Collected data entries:
——

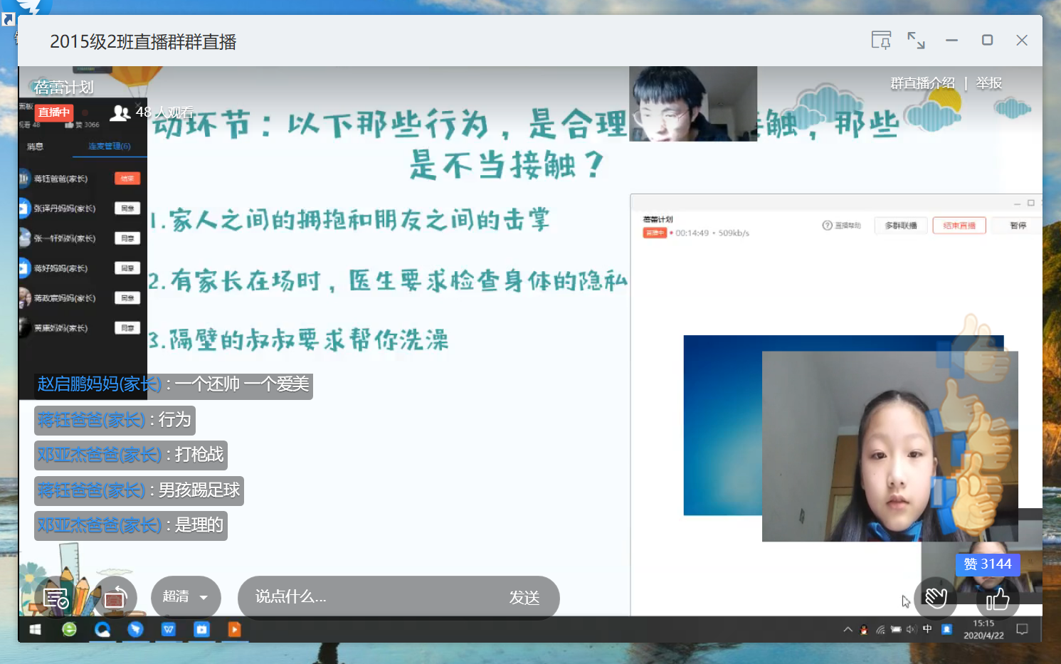Open the checklist icon at bottom left
Image resolution: width=1061 pixels, height=664 pixels.
[x=56, y=599]
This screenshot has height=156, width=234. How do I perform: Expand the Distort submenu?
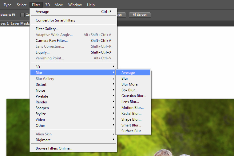click(x=41, y=85)
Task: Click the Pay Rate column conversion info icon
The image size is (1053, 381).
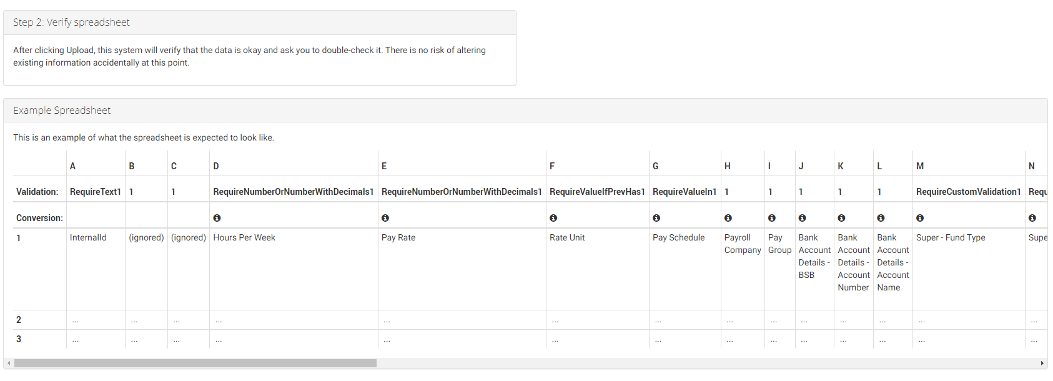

——

Task brief: Extract, word for word, every line from the one holding "This screenshot has" through the closing line of the data above. Do not include any pictures.

Result below:
This screenshot has height=156, width=234. How do I perform: Expand the Distort submenu?
click(x=41, y=85)
Task: Click the Pay Rate column conversion info icon
The image size is (1053, 381).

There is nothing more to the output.